The Medicaid best price policy requires drug manufacturers to give Medicaid the best, or lowest price among nearly all purchasers. There has been a concern that this policy can affect insurer compliance with value-based arrangements which also discourages any transparency in divulging the structure of value-based plans.
Challenges with claims and reimbursement
In a crowded market, value-based plans may not be enough to give a competitive advantage from an access perspective, but it may keep the drugs at parity price, Cox says. In the case of Alunbrig, however, a payer will have a reimbursement incentive to prefer Alunbrig versus another, says Longman, who worked on the Takeda/Point32 deal. If a drug does not work for a patient, then the manufacturer would need to reimburse the payer, making it cost less to the payer than similar drugs that do not have such a value-based arrangement, Longman explains.
Cox also refers to another value-based programme involving the targeted therapy for Bayer’s NTRK gene fusion inhibitor Viktravi, which also entered the compendium through an accelerated approval. Under the payer-agnostic deal, which was announced a few years ago, Bayer will refund up to 60 days’ worth of treatment if a patient does not benefit from the drug, as assessed by a physician.
Pharmacy claims data can be analysed in real time to fit with a value-based plan.
One of the challenges when it comes to wider use of value-based arrangements is that it is difficult to adjudicate a deal based on subjective, qualitative assessments like radiographic test results, Longman says. On the other hand, pharmacy claims can be a straightforward source of data-points to judge treatment efficacy, Cox says.

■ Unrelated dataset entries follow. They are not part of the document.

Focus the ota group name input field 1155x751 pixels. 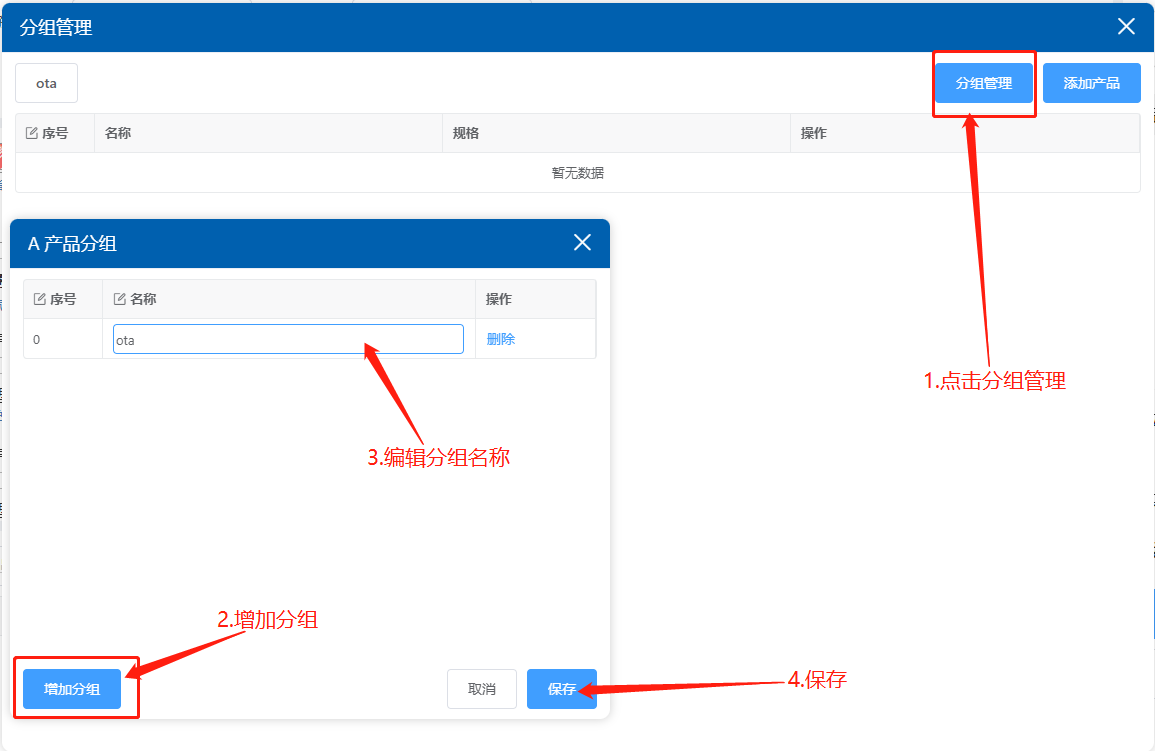(288, 339)
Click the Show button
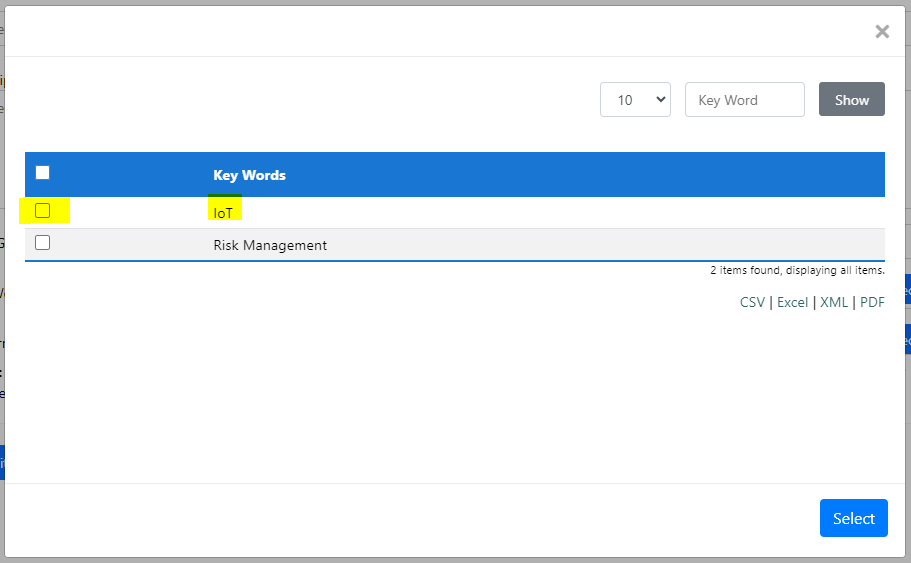 (x=851, y=99)
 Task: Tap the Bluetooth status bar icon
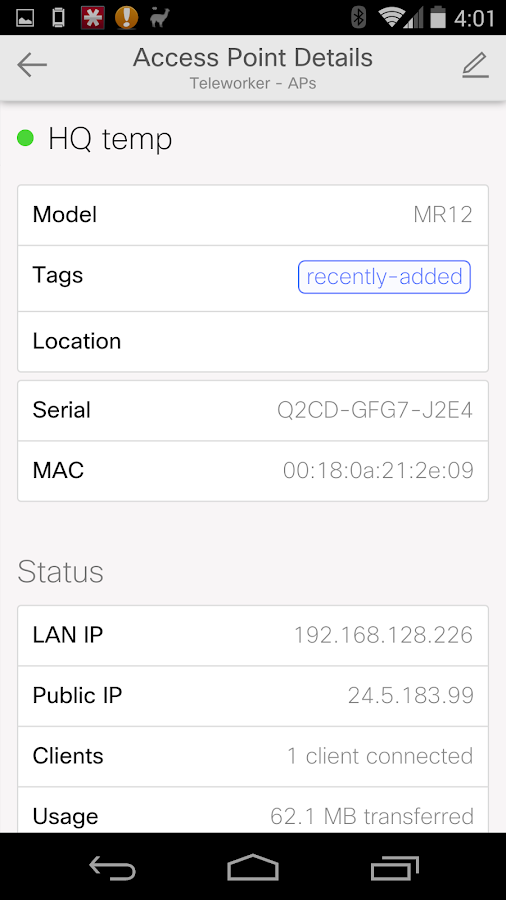pos(359,18)
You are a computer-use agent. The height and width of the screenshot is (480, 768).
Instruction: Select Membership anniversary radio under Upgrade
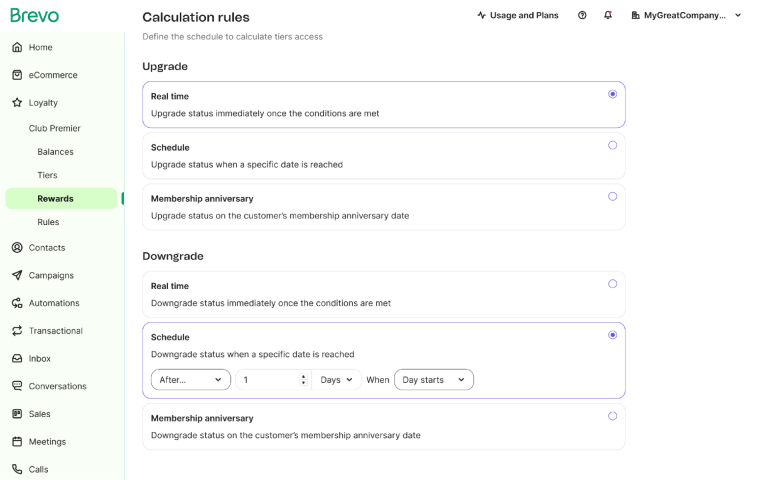click(x=612, y=196)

If a patient discontinues a drug, that would be noted in the claims system. A health plan can access a pharmacy claims database and track doctor visits, blood tests and prescription continuation. Since a number of these drugs, like Xalkori and Alunbrig, are orally administered, pharmacy claims data can be analysed in real time to fit with a value-based plan, Cox says.
However, USC Price School of Public Policy health policy researcher Jakub Hlavka points out that issues can arise even when claims data is used to adjudicate decisions if the wrong billing codes are used.
Individual determining factors
Over the last decade, some payers have built the administrative infrastructure and data capabilities to engage value-based programmes, says Cox. Larger national plans in the US, such as Humana and Anthem Blue Cross Blue Shield, have their own data companies, and such entities may have access to pharmacy and medical claims data that others do not, he adds. Administrative barriers do exist for those smaller players who did not build this infrastructure.
Some, like Harvard Pilgrim Health Care, have been on the forefront of exploring such alternative plans with other products for a long time, Mycka says. While not the biggest plan per se, it is sizable in Massachusetts, he adds. Point32Health, which signed the Takeda deal, is a combination of the Tufts Health Plan and Harvard Pilgrim.
Payers that don’t have extensive data capabilities can always employ third parties that can capture and analyse data for such value-based arrangements, Longman says. However, considering highly regulated data-sharing requirements, that can bring its own challenges of data privacy, Cox says.
Such value-based plans can’t be implemented with a “one-size-fits all approach,” and a lot of effort is still needed to make them function, Mycka adds.